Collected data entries
════════

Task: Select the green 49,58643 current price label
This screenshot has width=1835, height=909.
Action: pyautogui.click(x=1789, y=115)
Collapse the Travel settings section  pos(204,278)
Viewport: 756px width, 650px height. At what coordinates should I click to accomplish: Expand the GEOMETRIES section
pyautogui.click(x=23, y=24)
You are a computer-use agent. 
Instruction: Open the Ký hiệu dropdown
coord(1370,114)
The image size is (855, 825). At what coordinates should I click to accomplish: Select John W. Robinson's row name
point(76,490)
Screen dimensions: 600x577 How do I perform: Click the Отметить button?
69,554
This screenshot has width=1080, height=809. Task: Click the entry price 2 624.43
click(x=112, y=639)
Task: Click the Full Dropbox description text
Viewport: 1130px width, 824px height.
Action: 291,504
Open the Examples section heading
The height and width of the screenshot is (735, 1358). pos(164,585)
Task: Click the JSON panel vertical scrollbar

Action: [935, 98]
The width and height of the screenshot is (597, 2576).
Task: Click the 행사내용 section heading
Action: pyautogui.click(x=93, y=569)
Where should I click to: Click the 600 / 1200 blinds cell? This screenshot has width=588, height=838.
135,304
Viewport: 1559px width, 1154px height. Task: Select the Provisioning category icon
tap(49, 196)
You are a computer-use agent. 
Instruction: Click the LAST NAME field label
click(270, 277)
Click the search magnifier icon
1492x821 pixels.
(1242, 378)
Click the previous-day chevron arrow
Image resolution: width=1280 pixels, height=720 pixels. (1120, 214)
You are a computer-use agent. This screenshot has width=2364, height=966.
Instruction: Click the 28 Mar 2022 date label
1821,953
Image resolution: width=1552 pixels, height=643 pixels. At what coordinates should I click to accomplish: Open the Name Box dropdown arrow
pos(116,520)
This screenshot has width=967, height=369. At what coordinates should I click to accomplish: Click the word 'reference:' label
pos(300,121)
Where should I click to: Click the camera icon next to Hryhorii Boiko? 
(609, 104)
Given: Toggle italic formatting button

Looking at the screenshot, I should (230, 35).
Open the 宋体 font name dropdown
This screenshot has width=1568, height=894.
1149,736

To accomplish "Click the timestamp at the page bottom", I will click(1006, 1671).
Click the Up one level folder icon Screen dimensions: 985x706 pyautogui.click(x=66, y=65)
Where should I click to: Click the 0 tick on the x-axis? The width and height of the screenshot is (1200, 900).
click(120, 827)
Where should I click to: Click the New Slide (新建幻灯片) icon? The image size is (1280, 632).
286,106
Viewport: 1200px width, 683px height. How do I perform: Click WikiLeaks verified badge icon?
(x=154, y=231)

════════

Problem description
Return, without any change, only the lines from the one containing "Viewport: 1200px width, 683px" through the last line of the entries above.

Task solution
Viewport: 1200px width, 683px height. How do I perform: Click WikiLeaks verified badge icon?
(x=154, y=231)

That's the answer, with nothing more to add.